Saya tidak anti-panti pijat dan tidak juga menyudutkannya. Hanya ingin membandingkan pengertian yang terkandung di dalam nama itu dengan pengertian lain yang terkandung dalam nama panti pijat tradisional atau pijat spa.

Ada persamaan, tapi juga ada kekhasan. Demikian pula halnya dalam istilah “studi banding”. Pengertian penggunaan kata itu, yang sekarang kembali disuarakan miring, ternyata memancing dua pengertian berbeda sehingga meruncing tajam, menjadikan salah paham. Apalagi dikaitkan dengan pelakunya yang adalah anggota Dewan Perwakilan Rakyat, DPR. Mungkin rakyat negeri ini memang rewel dan bawel adanya. Dulu memilih wakilnya secara bebas dan rahasia. Kini setelah terwakili malah diomeli melulu. Tapi mungkin juga rakyat kita tambah pintar.

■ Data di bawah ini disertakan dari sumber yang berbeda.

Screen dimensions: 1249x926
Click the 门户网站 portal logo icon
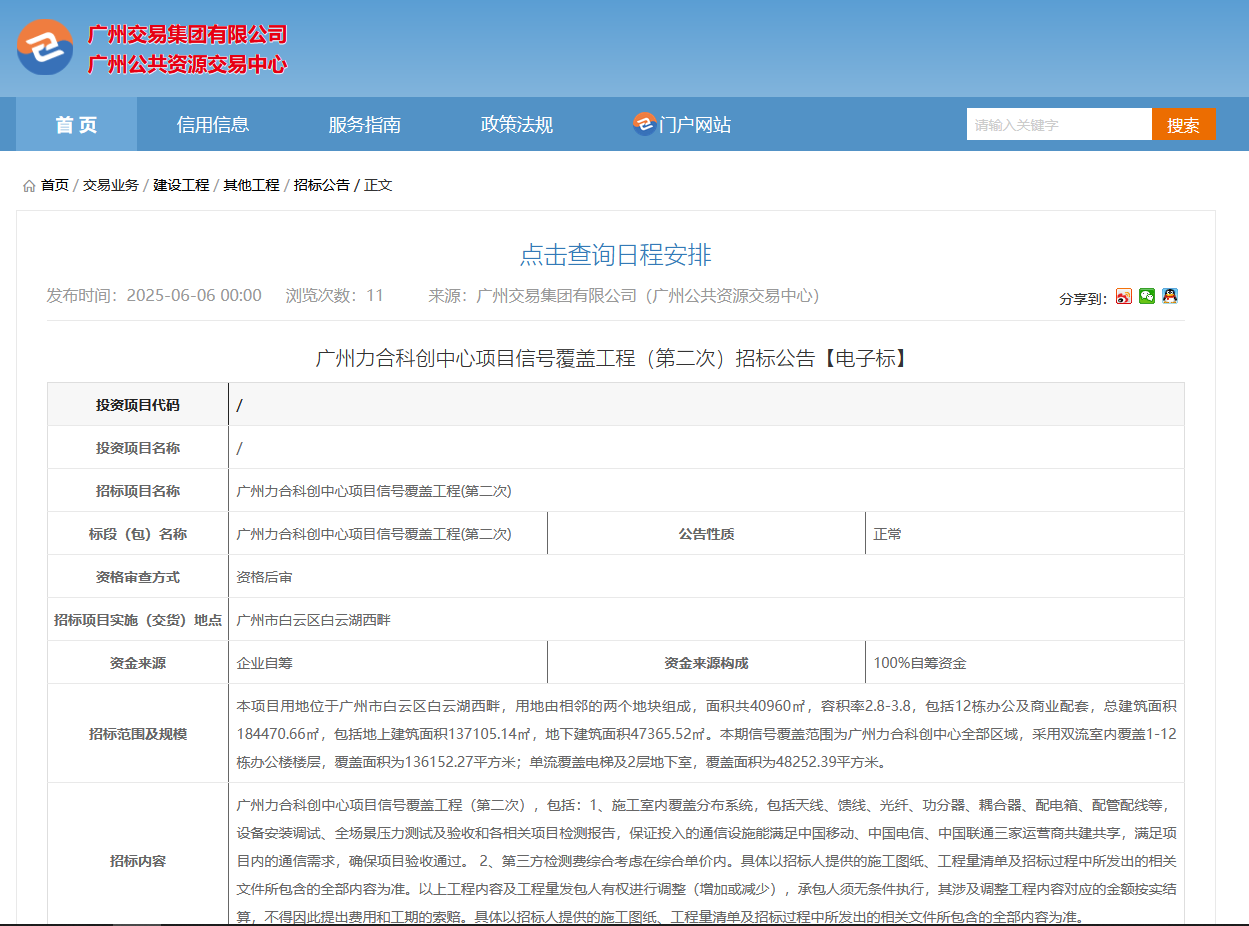(x=641, y=124)
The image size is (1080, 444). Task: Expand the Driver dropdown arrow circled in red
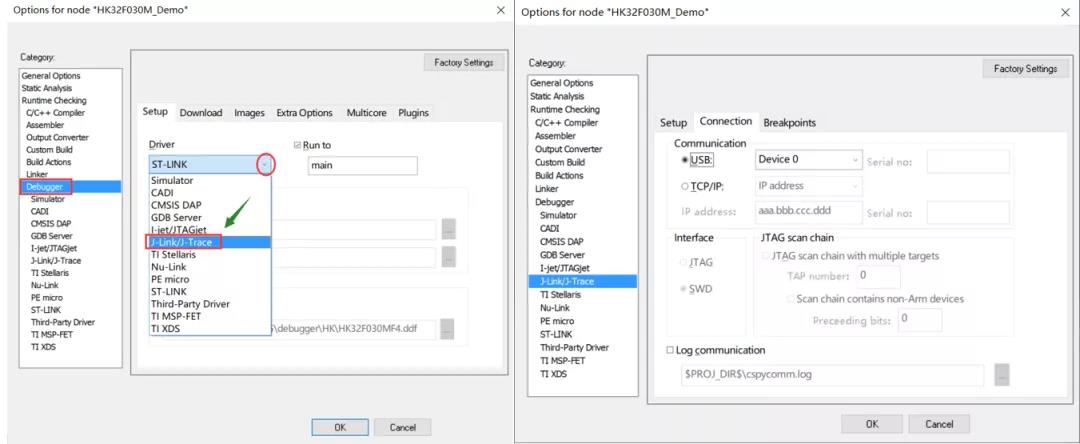click(x=265, y=165)
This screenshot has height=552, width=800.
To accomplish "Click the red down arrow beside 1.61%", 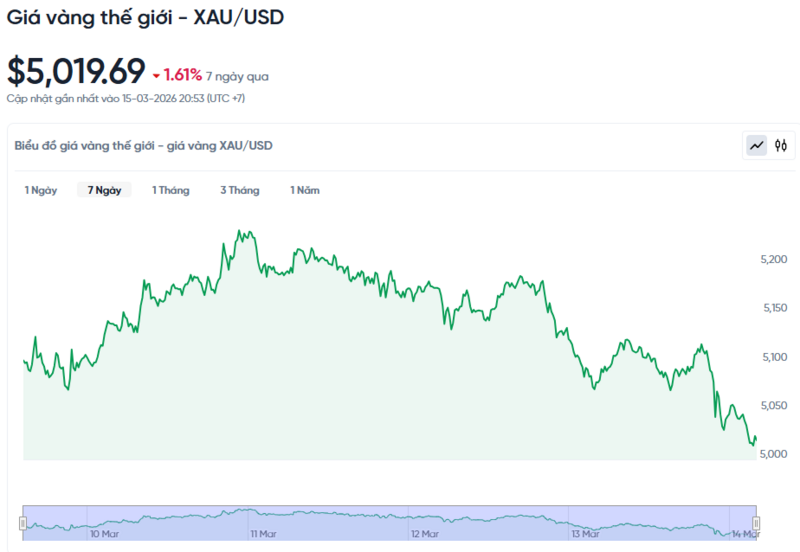I will pos(156,76).
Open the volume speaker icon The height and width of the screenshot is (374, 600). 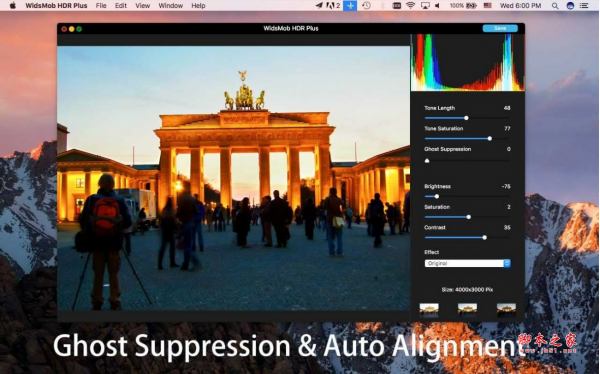click(437, 6)
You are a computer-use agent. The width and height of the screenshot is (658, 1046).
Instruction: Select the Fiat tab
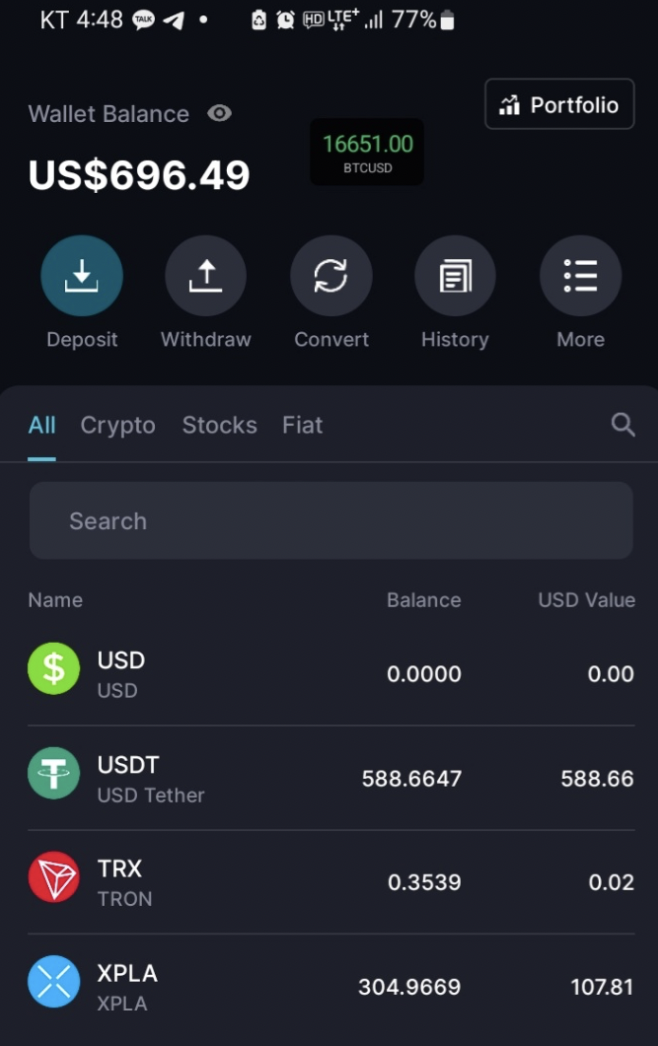[x=302, y=425]
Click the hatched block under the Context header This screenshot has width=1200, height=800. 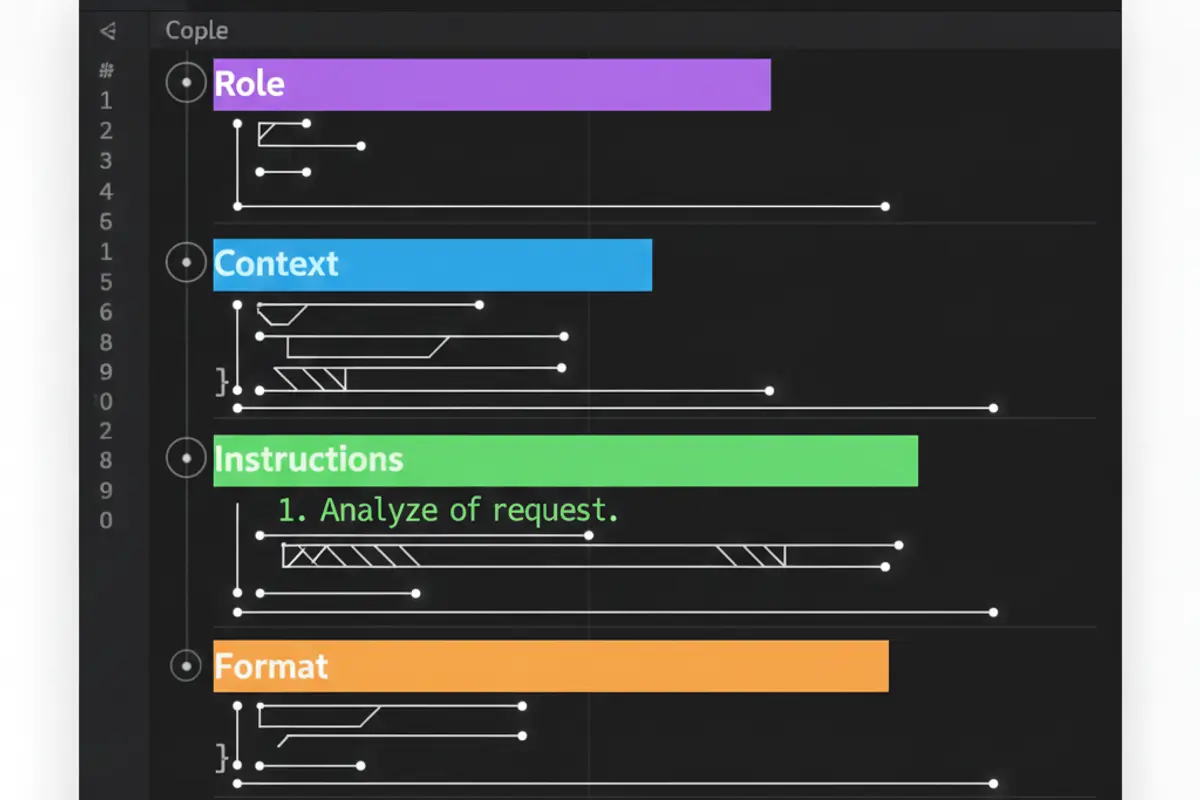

Dengan contoh panti pijat, salah paham atau saling gugat bisa diredam.

Panti dan Studi

Yang disebut panti pijat tradisional–– untunglah ada jenis seperti ini––ibarat kata sudah menjadi merek dagang. Di dalam nama itu ada beberapa pengertian yang khas. Tetap ada hubungannya dengan pijat-memijat (pemijat dan yang dipijat sama-sama aktif), tetapi berbeda dengan jenis pijat lain. Misalnya pijat yang memakai nama pijat sehat, pijat bersih, pijat shiat su, pijat India atau yang lainnya. Juga berbeda dengan pijat untuk yang keseleo kakinya, terkilir tangannya, atau kembung perutnya (terutama bagi bayi), atau turun berok.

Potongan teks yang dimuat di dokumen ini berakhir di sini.